DIRECTIONS:
Your answer should be the records below, written out exactly.

RAW DATA below:

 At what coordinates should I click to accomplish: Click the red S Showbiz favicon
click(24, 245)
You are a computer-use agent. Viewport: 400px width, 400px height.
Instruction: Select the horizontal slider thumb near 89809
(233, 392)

End of RAW DATA.

TASK SOLUTION:
 At what coordinates should I click to accomplish: Click the red S Showbiz favicon
click(24, 245)
You are a computer-use agent. Viewport: 400px width, 400px height.
Instruction: Select the horizontal slider thumb near 89809
(233, 392)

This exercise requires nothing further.